■ **TASK DETAILS**
What you return must match the material exactly, with every line present.

■ **DATA FOR ANALYSIS**
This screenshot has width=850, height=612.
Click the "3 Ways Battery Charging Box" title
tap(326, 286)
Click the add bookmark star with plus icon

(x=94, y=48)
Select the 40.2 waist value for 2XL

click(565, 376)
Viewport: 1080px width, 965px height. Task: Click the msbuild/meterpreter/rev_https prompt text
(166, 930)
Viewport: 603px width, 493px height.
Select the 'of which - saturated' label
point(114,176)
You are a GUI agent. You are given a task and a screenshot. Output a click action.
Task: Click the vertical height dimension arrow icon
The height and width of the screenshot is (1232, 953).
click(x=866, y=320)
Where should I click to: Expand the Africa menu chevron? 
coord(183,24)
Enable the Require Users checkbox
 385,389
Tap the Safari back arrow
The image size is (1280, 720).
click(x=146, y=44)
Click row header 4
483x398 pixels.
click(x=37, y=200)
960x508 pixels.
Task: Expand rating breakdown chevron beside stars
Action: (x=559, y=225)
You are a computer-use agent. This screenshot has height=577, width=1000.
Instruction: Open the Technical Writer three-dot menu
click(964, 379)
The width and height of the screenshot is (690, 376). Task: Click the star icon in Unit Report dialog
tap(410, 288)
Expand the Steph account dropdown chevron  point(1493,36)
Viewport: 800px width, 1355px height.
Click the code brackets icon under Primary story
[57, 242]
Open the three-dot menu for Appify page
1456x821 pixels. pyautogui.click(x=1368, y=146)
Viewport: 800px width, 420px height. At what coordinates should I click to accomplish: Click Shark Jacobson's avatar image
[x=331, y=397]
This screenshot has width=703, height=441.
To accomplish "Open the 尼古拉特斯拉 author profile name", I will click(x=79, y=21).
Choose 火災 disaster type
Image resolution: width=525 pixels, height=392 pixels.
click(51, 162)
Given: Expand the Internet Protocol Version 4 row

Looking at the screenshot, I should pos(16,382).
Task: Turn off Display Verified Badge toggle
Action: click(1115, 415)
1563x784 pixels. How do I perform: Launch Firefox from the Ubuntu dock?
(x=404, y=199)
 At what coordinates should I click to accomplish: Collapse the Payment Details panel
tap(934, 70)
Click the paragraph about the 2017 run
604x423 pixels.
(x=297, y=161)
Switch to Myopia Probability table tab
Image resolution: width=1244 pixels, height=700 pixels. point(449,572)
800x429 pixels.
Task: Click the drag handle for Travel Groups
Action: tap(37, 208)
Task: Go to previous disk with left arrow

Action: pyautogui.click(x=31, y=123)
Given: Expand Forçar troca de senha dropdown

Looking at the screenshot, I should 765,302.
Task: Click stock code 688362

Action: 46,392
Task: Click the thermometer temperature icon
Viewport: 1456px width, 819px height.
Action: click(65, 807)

■ **WRITTEN RESPONSE**
This screenshot has width=850, height=612.
Click the "3 Ways Battery Charging Box" title
tap(326, 286)
Click the add bookmark star with plus icon

(x=94, y=48)
Select the 40.2 waist value for 2XL

click(565, 376)
Viewport: 1080px width, 965px height. Task: Click the msbuild/meterpreter/rev_https prompt text
(166, 930)
Viewport: 603px width, 493px height.
Select the 'of which - saturated' label
point(114,176)
You are a GUI agent. You are given a task and a screenshot. Output a click action.
Task: Click the vertical height dimension arrow icon
The height and width of the screenshot is (1232, 953).
click(x=866, y=320)
Where should I click to: Expand the Africa menu chevron? 
coord(183,24)
Enable the Require Users checkbox
 385,389
Tap the Safari back arrow
The image size is (1280, 720).
click(x=146, y=44)
Click row header 4
483x398 pixels.
click(x=37, y=200)
960x508 pixels.
Task: Expand rating breakdown chevron beside stars
Action: (x=559, y=225)
You are a computer-use agent. This screenshot has height=577, width=1000.
Instruction: Open the Technical Writer three-dot menu
click(964, 379)
The width and height of the screenshot is (690, 376). Task: Click the star icon in Unit Report dialog
tap(410, 288)
Expand the Steph account dropdown chevron  point(1493,36)
Viewport: 800px width, 1355px height.
Click the code brackets icon under Primary story
[57, 242]
Open the three-dot menu for Appify page
1456x821 pixels. pyautogui.click(x=1368, y=146)
Viewport: 800px width, 420px height. At what coordinates should I click to accomplish: Click Shark Jacobson's avatar image
[x=331, y=397]
This screenshot has width=703, height=441.
To accomplish "Open the 尼古拉特斯拉 author profile name", I will click(x=79, y=21).
Choose 火災 disaster type
Image resolution: width=525 pixels, height=392 pixels.
click(51, 162)
Given: Expand the Internet Protocol Version 4 row

Looking at the screenshot, I should pos(16,382).
Task: Turn off Display Verified Badge toggle
Action: click(1115, 415)
1563x784 pixels. How do I perform: Launch Firefox from the Ubuntu dock?
(x=404, y=199)
 At what coordinates should I click to accomplish: Collapse the Payment Details panel
tap(934, 70)
Click the paragraph about the 2017 run
604x423 pixels.
(x=297, y=161)
Switch to Myopia Probability table tab
Image resolution: width=1244 pixels, height=700 pixels. point(449,572)
800x429 pixels.
Task: Click the drag handle for Travel Groups
Action: tap(37, 208)
Task: Go to previous disk with left arrow

Action: pyautogui.click(x=31, y=123)
Given: Expand Forçar troca de senha dropdown

Looking at the screenshot, I should 765,302.
Task: Click stock code 688362

Action: 46,392
Task: Click the thermometer temperature icon
Viewport: 1456px width, 819px height.
Action: click(65, 807)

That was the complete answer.